Pepin's clothes are covered with animals. Her books are about animals. Her toys are animals. Her room is wallpapered with animals. Her crib is printed with animals. Awake and asleep, she lives in a menagerie, as though all humans start out among the other species, only to join ours once they become interested in Legos.

I'd forgotten how closely childhood is linked with animals until I went to a baby store. It could have been a zoo gift shop, except for an unfortunate take on the hipster taxidermy trend (a stuffed Babar is one thing, an elephant's head on the wall is a mixed message at best). Pepin is embedded among the same animals I marveled at in Ranger Rick magazine and every Sunday on Mutual of Omaha's Wild Kingdom. Except now, in real life, they're quickly disappearing.

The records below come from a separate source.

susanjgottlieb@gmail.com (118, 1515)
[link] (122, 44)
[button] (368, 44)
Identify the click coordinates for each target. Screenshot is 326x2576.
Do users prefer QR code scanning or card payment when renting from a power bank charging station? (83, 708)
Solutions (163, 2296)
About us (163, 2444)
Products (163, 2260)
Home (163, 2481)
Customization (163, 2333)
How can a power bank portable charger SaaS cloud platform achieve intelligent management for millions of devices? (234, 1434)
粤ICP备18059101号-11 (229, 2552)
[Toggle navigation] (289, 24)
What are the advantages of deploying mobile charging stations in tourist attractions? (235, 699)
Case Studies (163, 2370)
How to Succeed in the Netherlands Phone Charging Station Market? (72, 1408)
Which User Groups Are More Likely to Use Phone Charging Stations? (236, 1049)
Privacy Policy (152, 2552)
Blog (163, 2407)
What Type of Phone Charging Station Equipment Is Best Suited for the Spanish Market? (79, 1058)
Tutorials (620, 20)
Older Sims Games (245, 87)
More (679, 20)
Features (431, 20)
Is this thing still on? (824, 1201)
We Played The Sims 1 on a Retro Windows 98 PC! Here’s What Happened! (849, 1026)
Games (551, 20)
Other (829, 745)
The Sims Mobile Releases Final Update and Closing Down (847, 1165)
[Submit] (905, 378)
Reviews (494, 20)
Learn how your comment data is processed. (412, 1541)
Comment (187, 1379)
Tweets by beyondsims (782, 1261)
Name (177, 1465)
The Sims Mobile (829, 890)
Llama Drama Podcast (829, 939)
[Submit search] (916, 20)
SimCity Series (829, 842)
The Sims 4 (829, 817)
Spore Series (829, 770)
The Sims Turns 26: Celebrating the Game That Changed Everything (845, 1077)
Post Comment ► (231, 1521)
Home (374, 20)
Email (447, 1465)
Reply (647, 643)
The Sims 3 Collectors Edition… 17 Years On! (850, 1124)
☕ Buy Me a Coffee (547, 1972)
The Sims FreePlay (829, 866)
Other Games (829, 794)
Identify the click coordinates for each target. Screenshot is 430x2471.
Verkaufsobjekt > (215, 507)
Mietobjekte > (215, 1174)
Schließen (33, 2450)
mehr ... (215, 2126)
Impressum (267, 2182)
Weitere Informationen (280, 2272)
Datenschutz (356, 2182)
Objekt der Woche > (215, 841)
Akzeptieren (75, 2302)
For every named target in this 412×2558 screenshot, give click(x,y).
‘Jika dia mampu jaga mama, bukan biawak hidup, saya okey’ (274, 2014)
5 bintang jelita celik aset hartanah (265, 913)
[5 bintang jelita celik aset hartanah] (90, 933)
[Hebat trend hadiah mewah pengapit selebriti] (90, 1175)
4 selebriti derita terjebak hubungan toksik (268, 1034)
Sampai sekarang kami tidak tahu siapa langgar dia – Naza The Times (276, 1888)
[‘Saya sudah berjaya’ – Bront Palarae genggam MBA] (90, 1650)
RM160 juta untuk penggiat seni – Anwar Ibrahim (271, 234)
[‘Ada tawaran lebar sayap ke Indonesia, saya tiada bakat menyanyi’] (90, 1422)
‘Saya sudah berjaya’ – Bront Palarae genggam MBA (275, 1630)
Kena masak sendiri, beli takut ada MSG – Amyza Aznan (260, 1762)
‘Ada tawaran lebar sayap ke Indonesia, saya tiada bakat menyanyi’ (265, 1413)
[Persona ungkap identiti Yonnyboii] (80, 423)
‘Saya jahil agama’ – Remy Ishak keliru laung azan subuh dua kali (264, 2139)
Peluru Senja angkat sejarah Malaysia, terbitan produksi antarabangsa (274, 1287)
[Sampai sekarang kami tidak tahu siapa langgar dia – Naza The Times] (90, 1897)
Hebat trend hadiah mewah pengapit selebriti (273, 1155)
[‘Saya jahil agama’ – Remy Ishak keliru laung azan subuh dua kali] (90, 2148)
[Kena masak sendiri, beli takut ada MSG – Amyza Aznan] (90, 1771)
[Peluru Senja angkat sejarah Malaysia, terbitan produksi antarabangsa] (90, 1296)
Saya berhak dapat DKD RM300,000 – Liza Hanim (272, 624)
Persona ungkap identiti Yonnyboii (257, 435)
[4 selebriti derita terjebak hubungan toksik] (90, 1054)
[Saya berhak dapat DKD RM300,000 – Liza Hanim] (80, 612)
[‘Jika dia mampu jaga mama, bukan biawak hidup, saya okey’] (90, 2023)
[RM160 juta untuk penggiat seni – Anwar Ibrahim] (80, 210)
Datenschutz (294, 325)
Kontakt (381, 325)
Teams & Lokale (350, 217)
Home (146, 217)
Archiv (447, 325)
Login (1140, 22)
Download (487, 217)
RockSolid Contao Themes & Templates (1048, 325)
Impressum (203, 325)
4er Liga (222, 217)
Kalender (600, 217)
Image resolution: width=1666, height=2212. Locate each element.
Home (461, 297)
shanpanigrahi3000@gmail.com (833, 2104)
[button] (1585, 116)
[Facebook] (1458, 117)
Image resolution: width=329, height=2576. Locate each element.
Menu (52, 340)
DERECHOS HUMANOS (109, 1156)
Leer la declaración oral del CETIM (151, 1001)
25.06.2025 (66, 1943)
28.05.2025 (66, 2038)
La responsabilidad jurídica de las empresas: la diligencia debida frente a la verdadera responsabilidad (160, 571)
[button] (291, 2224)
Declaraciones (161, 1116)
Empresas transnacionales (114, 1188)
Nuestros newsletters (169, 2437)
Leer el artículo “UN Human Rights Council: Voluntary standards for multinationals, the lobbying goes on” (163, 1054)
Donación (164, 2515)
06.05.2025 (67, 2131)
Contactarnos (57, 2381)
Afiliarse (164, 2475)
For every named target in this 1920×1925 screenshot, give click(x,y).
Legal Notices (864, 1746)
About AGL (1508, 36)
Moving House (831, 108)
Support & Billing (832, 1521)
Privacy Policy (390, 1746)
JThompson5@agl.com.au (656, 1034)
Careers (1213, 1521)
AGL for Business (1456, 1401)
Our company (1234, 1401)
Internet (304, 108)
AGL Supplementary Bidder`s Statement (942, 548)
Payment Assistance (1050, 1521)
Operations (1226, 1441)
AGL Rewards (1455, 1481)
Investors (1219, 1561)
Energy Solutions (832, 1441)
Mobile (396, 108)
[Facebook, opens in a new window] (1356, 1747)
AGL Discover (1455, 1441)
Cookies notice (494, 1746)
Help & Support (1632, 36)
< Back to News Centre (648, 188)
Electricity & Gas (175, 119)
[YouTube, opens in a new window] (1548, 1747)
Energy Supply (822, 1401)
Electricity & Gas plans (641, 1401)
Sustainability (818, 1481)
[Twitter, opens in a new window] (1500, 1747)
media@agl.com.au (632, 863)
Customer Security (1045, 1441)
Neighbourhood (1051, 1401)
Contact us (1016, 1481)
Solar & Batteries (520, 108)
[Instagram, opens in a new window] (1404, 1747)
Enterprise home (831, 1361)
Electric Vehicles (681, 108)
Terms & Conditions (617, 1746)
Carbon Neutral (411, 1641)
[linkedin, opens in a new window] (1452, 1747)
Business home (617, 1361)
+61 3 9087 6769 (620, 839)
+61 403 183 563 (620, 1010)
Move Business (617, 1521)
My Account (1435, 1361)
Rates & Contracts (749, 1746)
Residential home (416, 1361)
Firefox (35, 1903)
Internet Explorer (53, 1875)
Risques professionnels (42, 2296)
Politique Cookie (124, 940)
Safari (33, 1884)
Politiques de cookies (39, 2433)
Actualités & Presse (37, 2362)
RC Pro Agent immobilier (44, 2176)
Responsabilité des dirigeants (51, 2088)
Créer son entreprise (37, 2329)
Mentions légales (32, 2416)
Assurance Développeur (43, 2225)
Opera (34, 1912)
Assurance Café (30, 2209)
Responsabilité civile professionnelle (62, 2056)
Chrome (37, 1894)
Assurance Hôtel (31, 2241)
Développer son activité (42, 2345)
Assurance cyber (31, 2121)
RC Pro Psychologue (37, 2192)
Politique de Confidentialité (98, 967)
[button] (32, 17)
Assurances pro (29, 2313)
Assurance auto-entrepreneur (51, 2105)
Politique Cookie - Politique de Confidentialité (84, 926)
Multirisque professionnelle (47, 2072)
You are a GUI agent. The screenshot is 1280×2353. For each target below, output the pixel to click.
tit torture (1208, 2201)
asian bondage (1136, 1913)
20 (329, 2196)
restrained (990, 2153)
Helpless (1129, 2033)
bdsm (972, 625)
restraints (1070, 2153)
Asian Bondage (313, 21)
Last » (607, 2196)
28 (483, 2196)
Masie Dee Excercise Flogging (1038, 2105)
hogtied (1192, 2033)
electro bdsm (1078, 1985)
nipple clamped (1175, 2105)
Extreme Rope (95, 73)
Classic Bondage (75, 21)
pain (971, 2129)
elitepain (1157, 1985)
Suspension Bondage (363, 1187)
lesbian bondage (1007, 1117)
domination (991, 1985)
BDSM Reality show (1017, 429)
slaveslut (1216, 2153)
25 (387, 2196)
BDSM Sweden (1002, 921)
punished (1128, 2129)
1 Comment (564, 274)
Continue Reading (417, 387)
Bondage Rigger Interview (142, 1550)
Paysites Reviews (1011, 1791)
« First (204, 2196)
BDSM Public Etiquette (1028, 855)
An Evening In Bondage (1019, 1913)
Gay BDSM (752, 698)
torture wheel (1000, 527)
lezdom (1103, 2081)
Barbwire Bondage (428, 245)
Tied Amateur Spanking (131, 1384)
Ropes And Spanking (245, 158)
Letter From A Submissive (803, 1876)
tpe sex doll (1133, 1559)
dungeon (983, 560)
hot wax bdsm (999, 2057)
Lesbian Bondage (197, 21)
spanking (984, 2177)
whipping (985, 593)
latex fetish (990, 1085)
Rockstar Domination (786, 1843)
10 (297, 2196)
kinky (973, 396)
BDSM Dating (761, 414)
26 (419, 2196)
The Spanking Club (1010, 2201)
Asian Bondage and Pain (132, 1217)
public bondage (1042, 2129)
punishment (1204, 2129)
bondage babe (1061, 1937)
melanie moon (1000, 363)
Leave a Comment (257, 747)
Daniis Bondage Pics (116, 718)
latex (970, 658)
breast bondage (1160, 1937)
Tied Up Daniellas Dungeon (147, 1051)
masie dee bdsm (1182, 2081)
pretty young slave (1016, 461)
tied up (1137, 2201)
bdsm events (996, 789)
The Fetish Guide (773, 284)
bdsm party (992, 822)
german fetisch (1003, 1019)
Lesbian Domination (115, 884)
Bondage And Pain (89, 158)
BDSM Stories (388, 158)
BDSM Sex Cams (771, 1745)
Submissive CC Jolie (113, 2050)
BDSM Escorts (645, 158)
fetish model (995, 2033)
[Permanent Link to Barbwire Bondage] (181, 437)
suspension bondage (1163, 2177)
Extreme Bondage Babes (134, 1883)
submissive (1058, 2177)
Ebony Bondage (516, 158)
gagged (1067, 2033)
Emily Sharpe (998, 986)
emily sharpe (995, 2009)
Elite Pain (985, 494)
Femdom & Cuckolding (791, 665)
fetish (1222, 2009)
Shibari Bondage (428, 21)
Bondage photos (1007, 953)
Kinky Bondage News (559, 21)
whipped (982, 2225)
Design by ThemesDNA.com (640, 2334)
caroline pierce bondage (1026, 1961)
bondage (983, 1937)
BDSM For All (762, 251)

The polar bears on her pajamas: mostly gone by 2050 — when she'll be 35 — due to melting habitat. The elephants on her onesies, her crib, and her bookshelf: extinct in the wild in 10 to 20 years — when she'll be boxing up her stuffed animals — due to poachers hacking off their tusks for Asian knick-knacks. Rhinos: extinct even before she has booted Nosey, her mother's favorite stuffed animal, from her bed.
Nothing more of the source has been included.